Пахло от него собственным потом и лошадиным, да и навозцем тоже припахивало, но сейчас мне почему-то эта убийственная смесь показалась почти приятной. Я застеснялась.
— Ничего, потихоньку, — хрипло скорее прошептала, чем выговорила я и развернулась уходить. Резкий разворот тела натянул на мне просторный сарафан, предательски обрисовал округлившийся живот, который Тимофей моментально заметил. Он сильно побледнел, и глаза у него сузились.

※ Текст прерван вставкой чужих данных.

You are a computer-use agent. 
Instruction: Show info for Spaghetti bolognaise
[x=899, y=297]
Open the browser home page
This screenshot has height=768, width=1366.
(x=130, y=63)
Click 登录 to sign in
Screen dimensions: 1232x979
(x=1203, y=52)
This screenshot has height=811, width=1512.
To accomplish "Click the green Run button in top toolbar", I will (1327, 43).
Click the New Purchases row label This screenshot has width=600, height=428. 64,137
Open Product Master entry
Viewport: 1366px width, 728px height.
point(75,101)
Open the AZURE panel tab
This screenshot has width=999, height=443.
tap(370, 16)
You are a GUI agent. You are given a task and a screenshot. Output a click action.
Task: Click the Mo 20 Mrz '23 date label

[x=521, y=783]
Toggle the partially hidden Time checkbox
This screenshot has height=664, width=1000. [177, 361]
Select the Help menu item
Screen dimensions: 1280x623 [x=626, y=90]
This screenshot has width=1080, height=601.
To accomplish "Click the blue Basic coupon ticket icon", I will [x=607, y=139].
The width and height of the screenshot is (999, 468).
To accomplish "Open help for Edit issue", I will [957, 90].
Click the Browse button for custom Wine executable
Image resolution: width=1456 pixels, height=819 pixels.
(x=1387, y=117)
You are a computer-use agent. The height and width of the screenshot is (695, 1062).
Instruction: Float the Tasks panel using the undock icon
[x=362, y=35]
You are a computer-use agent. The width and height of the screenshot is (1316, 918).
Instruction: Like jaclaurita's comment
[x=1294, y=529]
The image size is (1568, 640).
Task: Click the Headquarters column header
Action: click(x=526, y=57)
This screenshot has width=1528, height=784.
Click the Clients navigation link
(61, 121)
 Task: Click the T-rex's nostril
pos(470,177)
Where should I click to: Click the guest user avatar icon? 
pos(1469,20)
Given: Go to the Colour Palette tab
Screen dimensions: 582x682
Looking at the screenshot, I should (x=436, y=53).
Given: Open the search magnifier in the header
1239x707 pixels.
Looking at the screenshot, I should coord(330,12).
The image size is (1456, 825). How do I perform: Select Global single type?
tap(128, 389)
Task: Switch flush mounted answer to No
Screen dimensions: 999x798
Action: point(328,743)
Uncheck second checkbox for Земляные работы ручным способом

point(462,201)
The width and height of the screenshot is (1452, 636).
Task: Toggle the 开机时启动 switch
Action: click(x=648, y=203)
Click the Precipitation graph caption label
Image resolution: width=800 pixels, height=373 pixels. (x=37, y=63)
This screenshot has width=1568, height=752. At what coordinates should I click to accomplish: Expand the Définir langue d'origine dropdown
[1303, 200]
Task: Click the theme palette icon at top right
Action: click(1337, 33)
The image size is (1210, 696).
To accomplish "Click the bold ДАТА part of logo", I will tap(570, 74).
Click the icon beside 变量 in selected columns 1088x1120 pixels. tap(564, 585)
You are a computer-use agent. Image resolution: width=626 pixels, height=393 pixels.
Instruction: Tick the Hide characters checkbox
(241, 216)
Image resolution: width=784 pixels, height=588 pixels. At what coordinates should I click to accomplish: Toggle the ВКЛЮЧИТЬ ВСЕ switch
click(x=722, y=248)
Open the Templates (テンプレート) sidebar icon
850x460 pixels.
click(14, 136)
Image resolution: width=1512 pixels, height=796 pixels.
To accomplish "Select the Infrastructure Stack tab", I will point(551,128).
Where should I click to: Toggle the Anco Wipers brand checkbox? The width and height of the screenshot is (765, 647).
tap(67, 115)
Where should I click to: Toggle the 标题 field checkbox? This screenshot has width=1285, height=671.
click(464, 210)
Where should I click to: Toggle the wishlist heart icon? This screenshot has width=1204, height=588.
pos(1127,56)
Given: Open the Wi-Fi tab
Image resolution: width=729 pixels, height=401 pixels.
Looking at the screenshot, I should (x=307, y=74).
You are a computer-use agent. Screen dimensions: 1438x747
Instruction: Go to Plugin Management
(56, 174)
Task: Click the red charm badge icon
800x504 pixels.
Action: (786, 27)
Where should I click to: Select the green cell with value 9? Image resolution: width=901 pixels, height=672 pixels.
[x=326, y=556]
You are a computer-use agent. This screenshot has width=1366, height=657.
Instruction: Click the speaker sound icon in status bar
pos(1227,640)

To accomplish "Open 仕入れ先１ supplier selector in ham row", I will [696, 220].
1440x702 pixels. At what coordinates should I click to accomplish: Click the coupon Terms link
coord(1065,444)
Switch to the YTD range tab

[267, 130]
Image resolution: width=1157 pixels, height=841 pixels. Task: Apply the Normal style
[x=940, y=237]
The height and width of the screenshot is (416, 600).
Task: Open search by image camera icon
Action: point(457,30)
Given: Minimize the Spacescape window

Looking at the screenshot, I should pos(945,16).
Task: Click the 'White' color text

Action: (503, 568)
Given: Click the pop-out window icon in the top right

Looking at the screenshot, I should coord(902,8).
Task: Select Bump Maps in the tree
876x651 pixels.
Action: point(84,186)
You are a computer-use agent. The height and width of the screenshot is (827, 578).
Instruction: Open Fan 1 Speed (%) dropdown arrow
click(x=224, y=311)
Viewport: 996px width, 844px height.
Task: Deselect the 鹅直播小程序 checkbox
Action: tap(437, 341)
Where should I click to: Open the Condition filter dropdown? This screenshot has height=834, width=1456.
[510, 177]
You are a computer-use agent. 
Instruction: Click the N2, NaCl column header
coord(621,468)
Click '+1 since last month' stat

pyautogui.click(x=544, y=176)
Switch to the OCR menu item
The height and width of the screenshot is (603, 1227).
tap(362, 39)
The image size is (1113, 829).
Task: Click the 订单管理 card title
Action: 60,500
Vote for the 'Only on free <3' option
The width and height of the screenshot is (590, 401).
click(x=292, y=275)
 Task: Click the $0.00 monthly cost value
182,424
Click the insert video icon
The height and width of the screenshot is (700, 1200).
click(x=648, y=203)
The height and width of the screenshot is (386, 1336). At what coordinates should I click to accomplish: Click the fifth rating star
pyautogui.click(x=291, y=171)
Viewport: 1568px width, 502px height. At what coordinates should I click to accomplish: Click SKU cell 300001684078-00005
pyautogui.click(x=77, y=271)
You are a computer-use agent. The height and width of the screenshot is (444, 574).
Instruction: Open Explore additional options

— Дрянь! Какая же ты дрянь! — выговорил он негромко, но отчетливо.
— Во! Я ж говорю, тебя поздравить можно! — невпопад возгласил подсунувшийся к нам Марюткин.
Как ни странно, но на месте я не умерла, зато как дошла до дому, совершенно не помню. Федосья не растерялась, сразу принялась растирать мне руки, натерла чем-то пахучим виски, потом подала кружку с каким-то из своих снадобий. Варево горько пахло, и я стала отпихивать ее руку, но она молча и ловко влила в меня содержимое кружки.
— Ну что ты, что ты, — уговаривала она меня. — Разве можно так расстраиваться? Подумай о своем ребенке, каково ему там сейчас?